British sociologist (1947–2022)

Sir Robert George Burgess DL, FAcSS (23 April 1947 – 21 February 2022) was a British sociologist and academic. He was appointed Vice-Chancellor of the University of Leicester in 1999, succeeding Ken Edwards. He was President of the British Sociological Association 1989–1991 and chair of the board of GSM London.

==Early life==
Burgess was born in Sturminster in Dorset on 23 April 1947. He grew up Somerset, and attended the King Arthur's School in Wincanton, from 1958. He taught for a year at Bennett Memorial Diocesan School, a church school, in Tunbridge Wells in Kent.

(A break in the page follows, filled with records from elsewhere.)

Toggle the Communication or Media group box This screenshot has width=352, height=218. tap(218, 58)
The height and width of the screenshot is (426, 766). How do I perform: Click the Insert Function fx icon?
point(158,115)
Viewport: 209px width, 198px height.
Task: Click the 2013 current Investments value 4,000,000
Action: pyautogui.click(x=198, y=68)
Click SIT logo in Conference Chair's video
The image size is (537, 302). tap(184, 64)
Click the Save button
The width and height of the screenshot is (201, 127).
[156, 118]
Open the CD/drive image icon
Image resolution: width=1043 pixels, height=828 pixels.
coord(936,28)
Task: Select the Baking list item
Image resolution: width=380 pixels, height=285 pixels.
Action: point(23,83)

Burgess received his BA degree from the University of Durham in 1971 and his PhD degree from the University of Warwick in 1981.

==Career==
Burgess remained at Warwick as a lecturer and became Professor of Sociology in 1987. He then rose through the ranks, serving as Senior Pro-Vice-Chancellor 1995–99. Burgess then moved to the University of Leicester as Vice-Chancellor, introducing sweeping changes that enhanced the university's reputation and saw it enter the top-20 institutions in many league tables.

Burgess was chair of the Universities and Colleges Admissions Service (UCAS) 2005–11, the Research Information Network 2005–11, and is the chair of the UUK/Guild HE Teacher Education Advisory Group. In 2007, Burgess chaired the steering group that produced the Burgess Report, calling for sweeping changes in university degree classification that would replace the established system of first- and second class degrees.

Burgess retired from the post of Vice-Chancellor in September 2014, at age 67. He was succeeded by Professor Paul Boyle.

==Personal life==
Burgess was knighted in the 2010 New Year Honours. He became an Academician of the Social Sciences in 2000. He received an Honorary DLitt degree from the University of Staffordshire in 1998 and a DUniv degree from the University of Northampton in 2007.

Burgess married Hilary Margaret Mary Joyce in 1974 and lists his recreations as walking, music and "some gardening". Sir Bob and Lady Burgess lived at Knighton Hall, the University of Leicester's traditional vice-chancellor's residence in Knighton, Leicester. Burgess's record in building both the university's academic reputation and its campus buildings earned him the nickname Bob the Builder among his university colleagues.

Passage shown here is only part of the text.